Приведенные примеры, как мы видим, — исключительно мужские. Однако покаяние, разумеется, предусматривает и исповедь женщин — монахинь или мирянок — и, как показывает сюжет с императрицей Зоей, матерью Константина VII, которая приняла постриг и новое имя от патриарха Николая I, духовные связи с женщинами устанавливались примерно так же, как и с мужчинами. Но базовая модель наталкивается здесь на фундаментальную асимметрию, обусловленную принадлежностью священнической власти исключительно мужчинам и сегрегацией женщин: ни таинство покаяния, ни обязанность исповедоваться вышестоящей «матушке» не могут полностью преодолеть эту трудность.

«Друзья»

Сколь бы важной и всеобъемлющей ни была область родственных связей, она не покрывает всего многообразия отношений, существовавших в сфере частной жизни, поскольку, применительно к обществу настолько сложно устроенному, система дихотомий, необходимая для демаркации различных социальных практик, не могла сводиться к логике исключительно семейной.

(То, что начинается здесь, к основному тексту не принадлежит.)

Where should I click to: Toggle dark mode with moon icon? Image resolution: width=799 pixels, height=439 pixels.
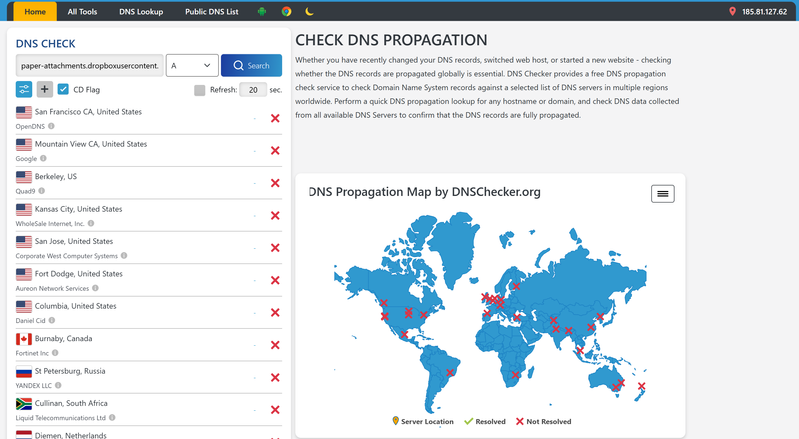click(x=310, y=12)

За пределами этой области находятся прежде всего связи, которые делают индивида чьим–то «человеком»» заставляют его принадлежать тому, кого Воила в своем завещании называет своим «господином» (authentês). Мы не будем подробно останавливаться на этих отношениях. Не потому, что они, в отличие от родства как такового, не касаются частной сферы или даже связей между приватным и публичным, — но просто потому, что они выходят за рамки как того понятия частного, которое интересует нас в этой книге, так и той области, в которой это частное сталкивается с влиянием публичной политической власти. Кроме того, «родство» связано с «дружбой» (philia), которая приобретает в этом случае смысл дополнительный и, так сказать, остаточный: она объединяет отношения, которые, в общем, не предопределены родством биологическим или супружеским, или же метафорическим, возникающим в результате совершения какого–либо обряда.